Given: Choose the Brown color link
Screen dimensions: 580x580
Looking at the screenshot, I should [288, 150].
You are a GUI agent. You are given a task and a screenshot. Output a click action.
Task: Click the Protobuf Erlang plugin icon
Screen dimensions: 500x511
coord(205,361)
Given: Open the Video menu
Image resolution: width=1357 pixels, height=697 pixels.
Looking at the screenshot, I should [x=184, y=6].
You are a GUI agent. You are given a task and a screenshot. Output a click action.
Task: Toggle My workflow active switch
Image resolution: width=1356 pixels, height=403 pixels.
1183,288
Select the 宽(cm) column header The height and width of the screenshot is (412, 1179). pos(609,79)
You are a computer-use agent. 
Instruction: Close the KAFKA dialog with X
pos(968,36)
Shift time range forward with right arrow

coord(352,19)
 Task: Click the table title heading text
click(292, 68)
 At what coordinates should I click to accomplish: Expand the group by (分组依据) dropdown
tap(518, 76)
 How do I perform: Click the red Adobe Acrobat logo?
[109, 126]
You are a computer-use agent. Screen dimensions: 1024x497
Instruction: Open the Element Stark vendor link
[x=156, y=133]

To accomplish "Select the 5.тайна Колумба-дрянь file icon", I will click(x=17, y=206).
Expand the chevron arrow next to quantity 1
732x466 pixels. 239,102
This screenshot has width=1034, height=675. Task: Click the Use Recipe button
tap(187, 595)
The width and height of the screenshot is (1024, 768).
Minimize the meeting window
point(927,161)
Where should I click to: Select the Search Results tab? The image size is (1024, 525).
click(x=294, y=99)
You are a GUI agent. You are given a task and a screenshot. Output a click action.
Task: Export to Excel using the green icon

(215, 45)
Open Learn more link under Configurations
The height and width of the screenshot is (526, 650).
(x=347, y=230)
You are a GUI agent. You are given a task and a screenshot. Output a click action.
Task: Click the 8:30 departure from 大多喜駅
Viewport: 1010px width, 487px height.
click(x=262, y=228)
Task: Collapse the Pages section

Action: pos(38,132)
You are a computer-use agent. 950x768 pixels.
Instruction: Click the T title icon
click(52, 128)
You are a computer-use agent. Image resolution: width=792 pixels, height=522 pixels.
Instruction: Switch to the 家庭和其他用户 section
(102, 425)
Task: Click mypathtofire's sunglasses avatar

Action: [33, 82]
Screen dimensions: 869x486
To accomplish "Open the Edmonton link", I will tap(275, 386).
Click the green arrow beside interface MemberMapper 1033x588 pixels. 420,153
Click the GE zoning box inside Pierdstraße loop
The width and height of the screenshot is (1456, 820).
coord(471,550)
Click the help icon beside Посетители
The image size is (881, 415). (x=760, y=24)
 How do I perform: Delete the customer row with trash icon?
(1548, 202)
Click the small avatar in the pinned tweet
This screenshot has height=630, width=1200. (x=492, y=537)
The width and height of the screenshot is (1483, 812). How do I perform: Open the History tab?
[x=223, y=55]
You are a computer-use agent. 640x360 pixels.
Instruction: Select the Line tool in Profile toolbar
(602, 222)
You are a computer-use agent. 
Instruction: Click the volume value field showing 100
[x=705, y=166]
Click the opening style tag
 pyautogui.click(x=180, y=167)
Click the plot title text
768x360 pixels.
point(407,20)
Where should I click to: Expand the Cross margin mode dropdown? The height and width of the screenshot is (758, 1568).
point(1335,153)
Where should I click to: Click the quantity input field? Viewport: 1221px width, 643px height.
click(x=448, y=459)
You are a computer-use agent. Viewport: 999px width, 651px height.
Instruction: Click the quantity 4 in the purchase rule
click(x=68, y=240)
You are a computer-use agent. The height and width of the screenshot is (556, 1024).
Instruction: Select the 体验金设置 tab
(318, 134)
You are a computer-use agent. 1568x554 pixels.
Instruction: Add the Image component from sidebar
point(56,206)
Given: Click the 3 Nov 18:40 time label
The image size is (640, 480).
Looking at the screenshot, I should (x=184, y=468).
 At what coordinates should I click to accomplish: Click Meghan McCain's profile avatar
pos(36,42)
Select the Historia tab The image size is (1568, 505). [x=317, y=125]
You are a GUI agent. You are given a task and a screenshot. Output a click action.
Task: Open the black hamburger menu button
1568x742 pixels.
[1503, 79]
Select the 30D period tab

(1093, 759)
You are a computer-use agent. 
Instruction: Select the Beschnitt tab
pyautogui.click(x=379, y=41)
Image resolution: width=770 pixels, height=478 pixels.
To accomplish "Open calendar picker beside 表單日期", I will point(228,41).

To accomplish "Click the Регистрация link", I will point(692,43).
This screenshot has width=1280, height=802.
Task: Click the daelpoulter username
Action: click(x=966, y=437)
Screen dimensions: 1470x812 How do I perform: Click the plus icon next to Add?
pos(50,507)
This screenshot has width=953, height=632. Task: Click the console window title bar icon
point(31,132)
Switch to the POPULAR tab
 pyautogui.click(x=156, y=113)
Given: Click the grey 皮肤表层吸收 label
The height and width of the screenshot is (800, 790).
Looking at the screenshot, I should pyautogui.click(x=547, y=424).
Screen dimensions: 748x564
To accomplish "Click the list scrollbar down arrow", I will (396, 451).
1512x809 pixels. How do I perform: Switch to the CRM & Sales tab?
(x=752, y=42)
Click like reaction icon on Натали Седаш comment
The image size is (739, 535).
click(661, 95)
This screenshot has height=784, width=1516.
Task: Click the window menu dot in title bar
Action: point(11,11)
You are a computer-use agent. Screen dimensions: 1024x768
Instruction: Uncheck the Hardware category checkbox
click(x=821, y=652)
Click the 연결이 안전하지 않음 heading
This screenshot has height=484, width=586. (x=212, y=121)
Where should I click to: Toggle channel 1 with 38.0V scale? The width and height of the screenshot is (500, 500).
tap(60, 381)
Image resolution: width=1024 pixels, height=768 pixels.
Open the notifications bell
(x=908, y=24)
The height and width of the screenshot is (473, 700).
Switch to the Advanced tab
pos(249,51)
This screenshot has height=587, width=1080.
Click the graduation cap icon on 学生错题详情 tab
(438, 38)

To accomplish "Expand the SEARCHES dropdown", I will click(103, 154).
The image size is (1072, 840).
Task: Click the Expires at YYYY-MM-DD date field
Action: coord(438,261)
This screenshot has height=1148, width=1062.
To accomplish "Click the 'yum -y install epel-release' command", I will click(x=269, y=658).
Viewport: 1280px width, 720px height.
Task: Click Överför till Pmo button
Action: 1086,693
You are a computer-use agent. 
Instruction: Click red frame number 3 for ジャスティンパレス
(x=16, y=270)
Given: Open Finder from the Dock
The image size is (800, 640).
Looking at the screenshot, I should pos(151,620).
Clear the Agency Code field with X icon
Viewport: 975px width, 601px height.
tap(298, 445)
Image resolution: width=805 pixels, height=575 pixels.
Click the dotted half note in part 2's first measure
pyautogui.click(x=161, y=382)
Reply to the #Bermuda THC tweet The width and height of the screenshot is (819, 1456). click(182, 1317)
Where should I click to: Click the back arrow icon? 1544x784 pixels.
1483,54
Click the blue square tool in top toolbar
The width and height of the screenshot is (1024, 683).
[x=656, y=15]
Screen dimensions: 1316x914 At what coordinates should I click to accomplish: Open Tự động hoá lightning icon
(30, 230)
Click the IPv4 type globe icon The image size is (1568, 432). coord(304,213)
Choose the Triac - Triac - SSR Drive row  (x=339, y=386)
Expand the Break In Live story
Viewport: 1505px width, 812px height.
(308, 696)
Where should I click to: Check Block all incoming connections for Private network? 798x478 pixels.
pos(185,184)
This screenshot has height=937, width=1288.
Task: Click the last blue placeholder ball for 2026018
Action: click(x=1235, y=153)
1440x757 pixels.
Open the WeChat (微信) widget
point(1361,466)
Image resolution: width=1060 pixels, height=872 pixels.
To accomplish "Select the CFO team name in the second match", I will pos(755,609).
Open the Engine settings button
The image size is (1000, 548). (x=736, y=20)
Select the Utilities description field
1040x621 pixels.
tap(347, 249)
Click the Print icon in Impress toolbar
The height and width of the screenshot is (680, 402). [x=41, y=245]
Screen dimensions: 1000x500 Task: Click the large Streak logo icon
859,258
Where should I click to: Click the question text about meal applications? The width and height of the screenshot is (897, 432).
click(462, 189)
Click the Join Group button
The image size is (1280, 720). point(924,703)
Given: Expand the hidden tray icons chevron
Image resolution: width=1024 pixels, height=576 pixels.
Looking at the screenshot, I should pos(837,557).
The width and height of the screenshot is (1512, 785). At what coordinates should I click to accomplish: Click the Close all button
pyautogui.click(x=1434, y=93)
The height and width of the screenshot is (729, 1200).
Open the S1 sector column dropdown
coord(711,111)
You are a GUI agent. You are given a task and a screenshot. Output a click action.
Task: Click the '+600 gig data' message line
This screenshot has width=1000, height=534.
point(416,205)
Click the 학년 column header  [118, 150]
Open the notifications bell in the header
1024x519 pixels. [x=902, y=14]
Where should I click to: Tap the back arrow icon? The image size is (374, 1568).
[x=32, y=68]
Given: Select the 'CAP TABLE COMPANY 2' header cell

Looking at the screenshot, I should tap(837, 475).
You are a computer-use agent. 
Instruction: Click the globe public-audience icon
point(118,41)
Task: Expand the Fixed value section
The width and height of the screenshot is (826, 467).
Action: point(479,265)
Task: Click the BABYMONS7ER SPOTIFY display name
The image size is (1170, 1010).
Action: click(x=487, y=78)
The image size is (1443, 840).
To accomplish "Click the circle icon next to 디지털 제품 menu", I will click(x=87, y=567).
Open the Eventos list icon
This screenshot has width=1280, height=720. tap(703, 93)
....
In the listing above, how many of the lines include "label"? Give only the figure.

> _Exercise answer_
2